THE EXERCISE:
Duplicate a stretch of the parliamentary debate below word for word: begin at the words "A perfectly true" and stop after "the Pact candidates.".

By the Prime Minister in one of his speeches.
Yes. I have the speeches of hon. members which were made when the report of the Hours of Duty Commission was presented to the House in 1926. We had the sorry spectacle of hon. members opposite hurling charges of breach of faith at each other in connection with the pledge referred to.
But a true one.
A perfectly true one. Let me read from the speech of the hon. member for Troyeville (Mr. Kentridge).
The hon. member, replying to an interjection, said that so far as they on their side of the House were concerned a definite pledge was given that the eight-hour day would be restored. He said that the eight-hour day was a principle to which the country was committed by the Washington convention and the Peace treaty. During the 1924 general election speeches were delivered throughout the Union by Pact candidates containing pledges that the eight-hour day as adopted by the former Government would be restored if the Pact came into power, and I want to ask hon. members on the other side of the House if they can deny that such pledges were given by the Pact candidates.
The Prime Minister never did.
Did he not? Let me quote from a speech of the Minister of Labour. The Minister of Labour was charged in this House by certain hon. members, including the hon. member for Troyeville (Mr. Kentridge), with having been guilty of a breach of faith in regard to the eight-hour day. He said that the final decision arrived at by the Government was that the present instalment of the hours of duty committee recommendation should be adopted. He added—
Who are “we”?

DATA EXCERPT:
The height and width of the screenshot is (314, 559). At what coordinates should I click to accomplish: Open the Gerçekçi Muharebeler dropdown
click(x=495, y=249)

EXERCISE ANSWER:
A perfectly true one. Let me read from the speech of the hon. member for Troyeville (Mr. Kentridge).
The hon. member, replying to an interjection, said that so far as they on their side of the House were concerned a definite pledge was given that the eight-hour day would be restored. He said that the eight-hour day was a principle to which the country was committed by the Washington convention and the Peace treaty. During the 1924 general election speeches were delivered throughout the Union by Pact candidates containing pledges that the eight-hour day as adopted by the former Government would be restored if the Pact came into power, and I want to ask hon. members on the other side of the House if they can deny that such pledges were given by the Pact candidates.